American-made and all-electric: Biden plots out the future for the federal vehicle fleet
President Joe Biden is already pushing ahead with some of his campaign promises. On Monday, he revealed a move that will hold true to several of them, resulting in more electric vehicles and more American jobs.
In a press conference backed by the banner declaration that “the future will be made in America,” Biden announced that through one of his upcoming executive orders the U.S. will plan to use taxpayer money to replace the government fleet of approximately 600,000 vehicles, over time, with fully electric vehicles.
“The federal government also owns an enormous fleet of vehicles which we are going to replace with clean electric vehicles, made right here in America by American workers, creating a million auto-worker jobs, and clean energy, and vehicles that are net-zero emissions,” said Biden in a Monday address. “Together this will be the largest mobilization of public investment in procurement, infrastructure, and R&D since World War II.”
According to the U.S. General Services Administration (GSA), as of 2018 there were about 645,000 vehicles in the federal fleet.

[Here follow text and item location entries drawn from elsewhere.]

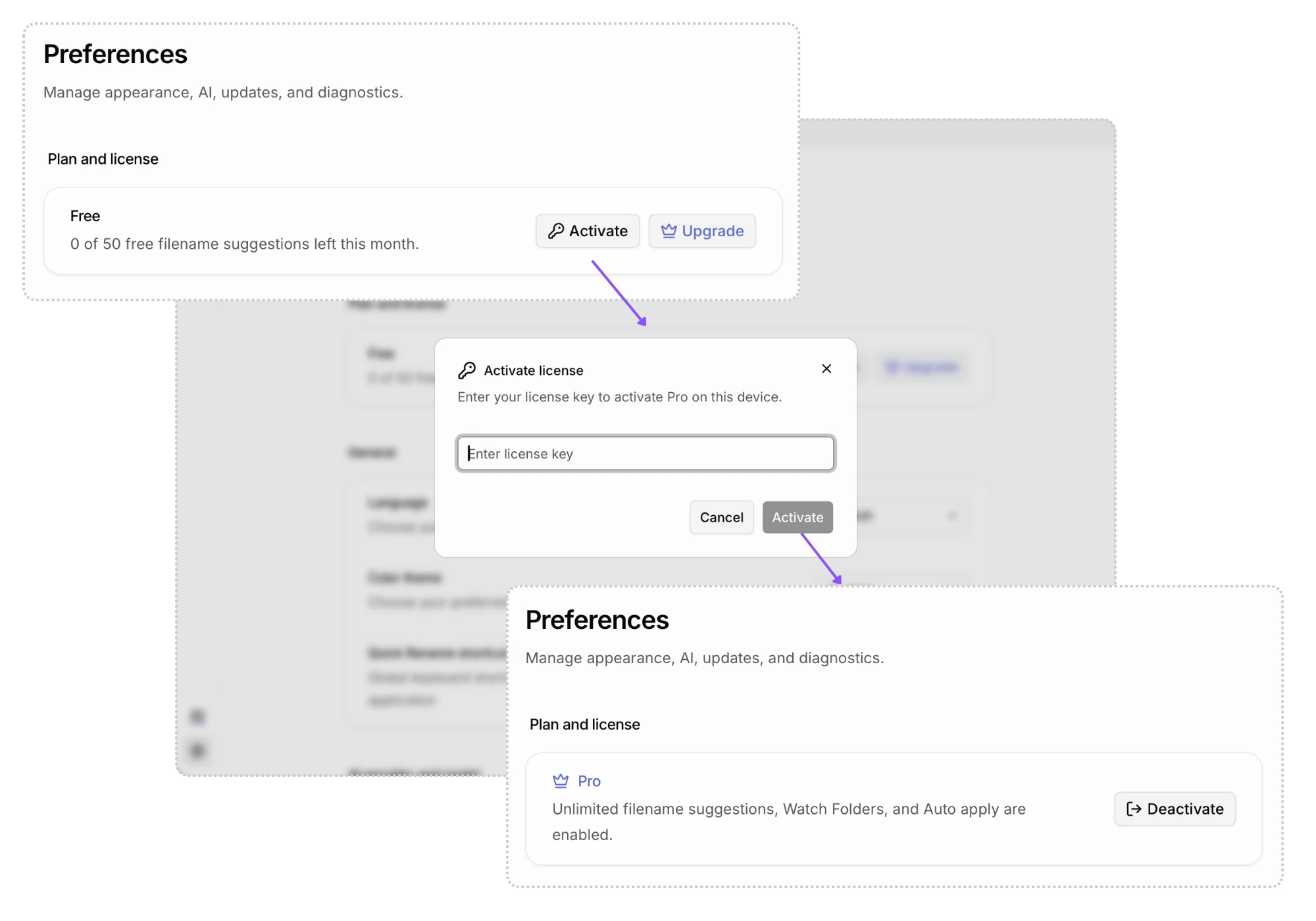Cancel the license activation dialog

pos(721,517)
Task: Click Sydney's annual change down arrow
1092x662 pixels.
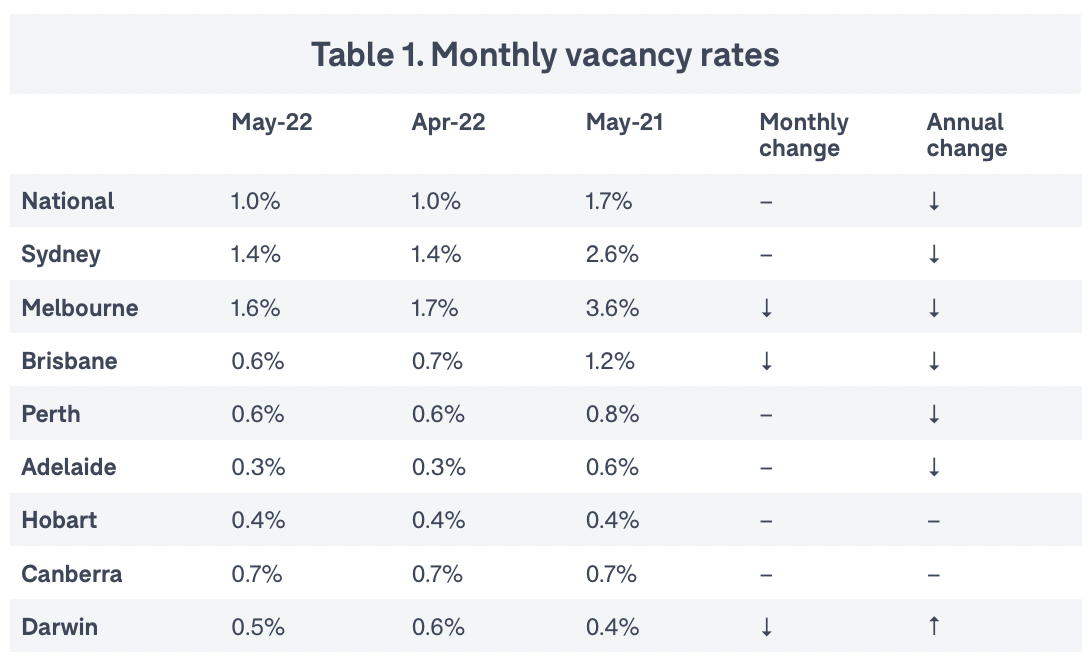Action: (x=934, y=254)

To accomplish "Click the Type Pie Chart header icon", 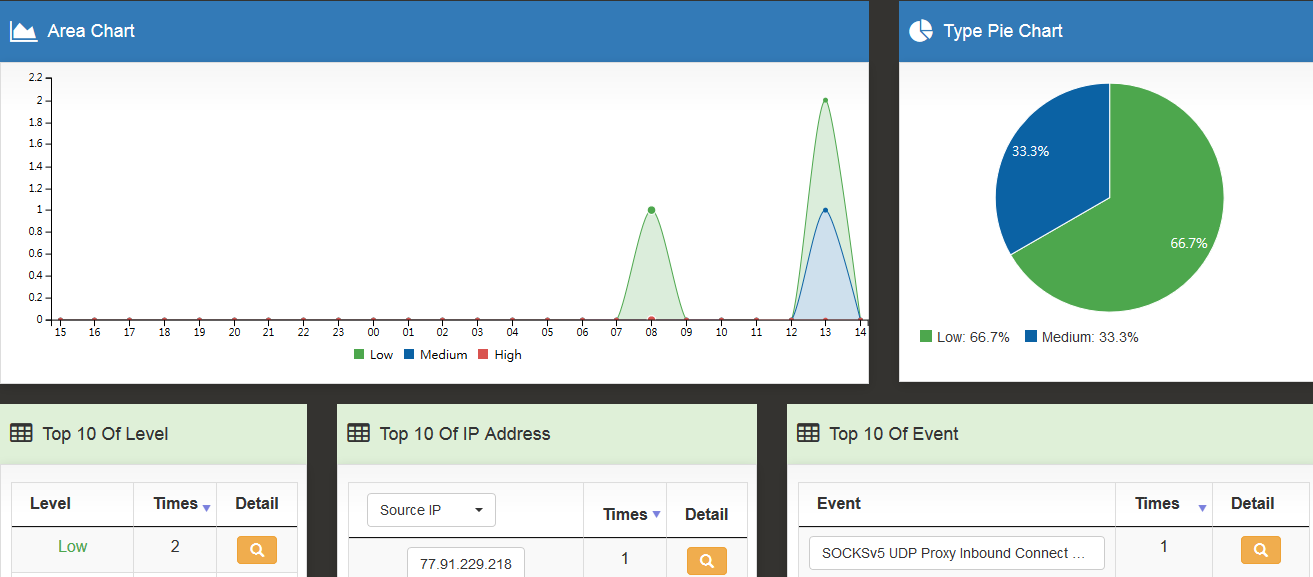I will [x=920, y=31].
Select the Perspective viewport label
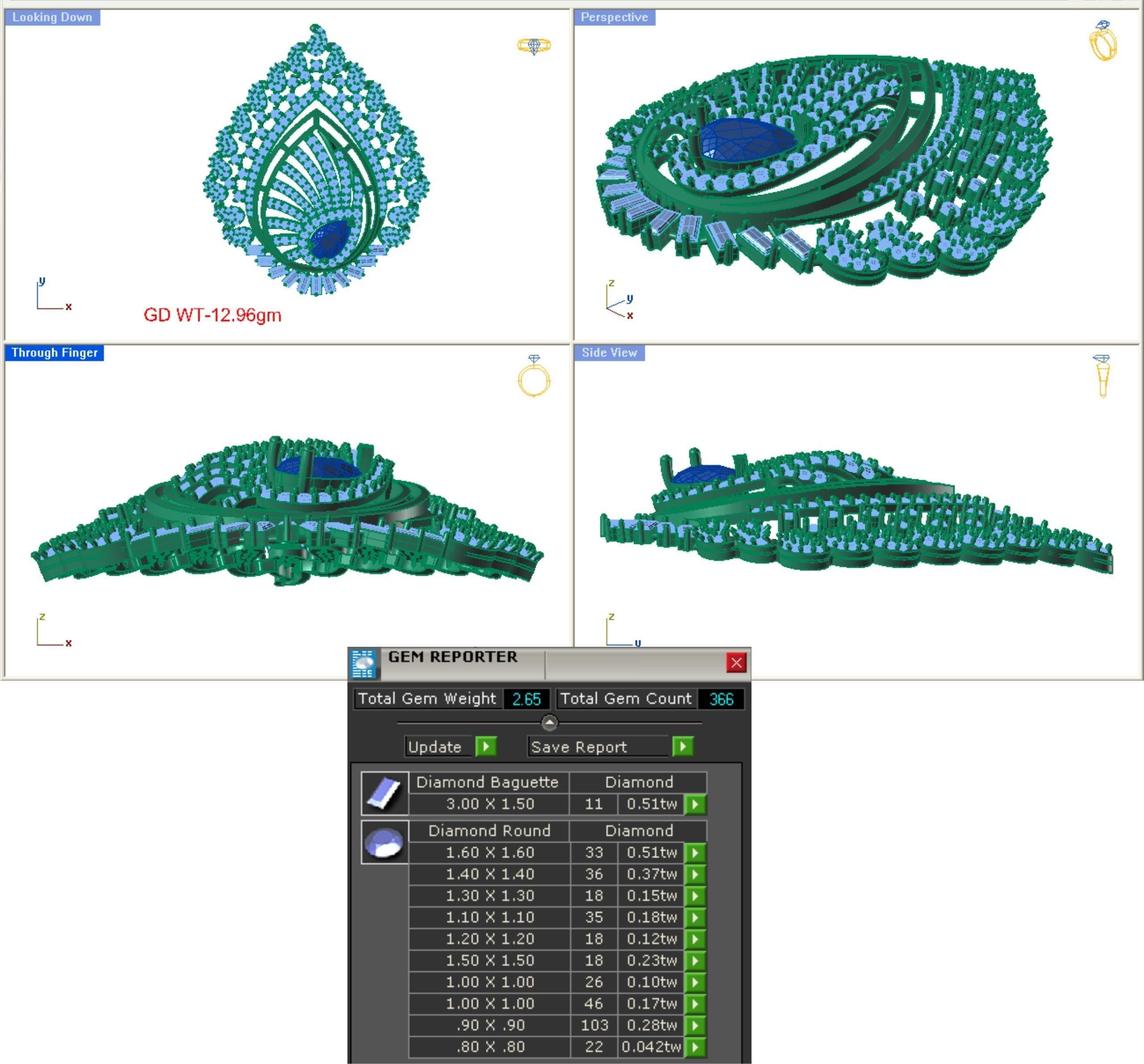Screen dimensions: 1144x1064 click(614, 17)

As we reported previously, an accelerated conversion of public vehicle fleets to all-electric vehicles is one of several significant actions Biden can affect to green the fleet without a required backing of Congress.
Lordstown Endurance
Biden also said that with the Made in America executive order he’s signing he’s going to raise the content threshold for manufacturing a domestic vehicle for the federal government. The change requires at least 50% of the components in the vehicle to be made in America. It includes a cross-agency review of all domestic preferences in federal purchasing.
“This order is deeply intertwined with the President’s commitment to invest in American manufacturing, including clean energy and critical supply chains, grow good-paying, union jobs, and advance racial equity,” stated a White House release accompanying information on the executive order. It noted that some of the requirements that shape what defines domestic goods and services haven’t been changed since 1954.
They’re what Biden cited as “loopholes that have been expanded over time” that allow companies to count the least valuable parts as domestic parts while the most valuable parts like engines and steel are made abroad.
2021 Ford F-150
In addition to various plans for electrified commercial trucks, a number of light-duty electric trucks are set to arrive in the next two years. Among them, Ford plans to make the F-150 Electric in Michigan, and its battery is due to come from an SK Innovation plant in Georgia. Lordstown Motors is making its Endurance electric pickup—including its in-wheel motors—in Ohio at a former GM plant.
It wasn’t clarified whether Canada will continue to be counted together with U.S. content. GM earlier this month announced that it plans to build the EV600 electric van—primarily a delivery vehicle—in Oshawa, Ontario.
BrightDrop EV600
Federal government purchasing follows rules that are unrelated to what consumers see via the American Automobile Labeling Act (AALA), which places a greater mathematical weight on the domestic content calculation on components that are more expensive and labor-intensive. Among cars, in recent years, the Tesla Model S and Model 3 have been among the vehicles with the most domestic content under that tally.